Now, in preparation to start allocating from 2a10::/12, we've been working to debogonise this block of IPv6 addresses. The tests we performed have focused on three main points:
1. Testing whether 2a10::/12 actually attracts traffic
2. Looking at the debogon prefixes in routing (using RIS)
3. Carrying out connectivity tests (with RIPE Atlas)

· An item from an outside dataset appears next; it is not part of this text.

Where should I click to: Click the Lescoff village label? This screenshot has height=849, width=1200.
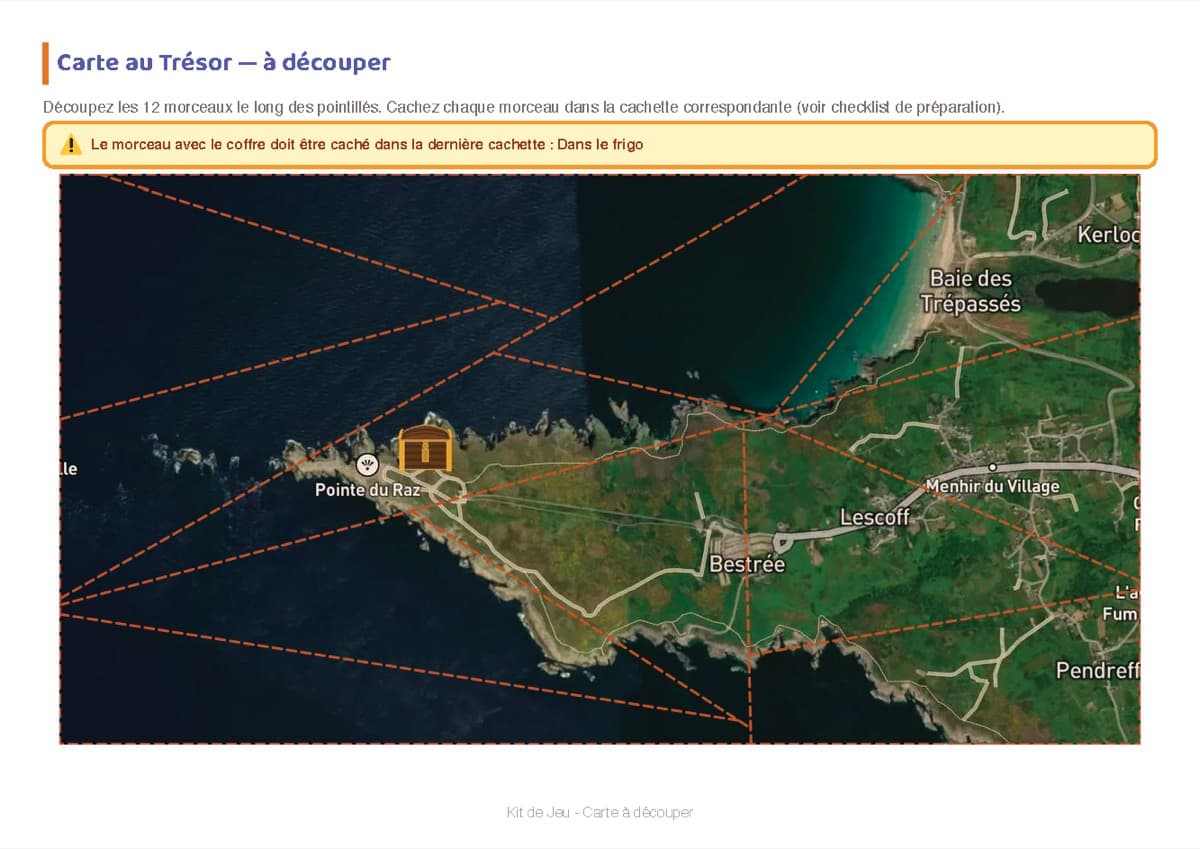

1. Does 2a10::/12 Attract Traffic?
To investigate traffic to this prefix, we announced the full 2a10::/12 from the RIPE Routing Information Service (RIS), using RRC03, the goal being to determine whether there are pieces of this address space that receive unexpected traffic. As this is previously unannounced address space, we had no expectation on what we would find. A /12 has 8.3 billion trillion trillion IPv6 addresses that could be targeted (0.024% of the full IPv6 space), an address range so vast that we cannot expect similar patterns to what has been previously studied in the IPv4 space. Unexpected traffic has a variety of sources, such as botnets targeting advertised space, network scanners, misconfigured devices, and so forth, each of which might send traffic into this new /12.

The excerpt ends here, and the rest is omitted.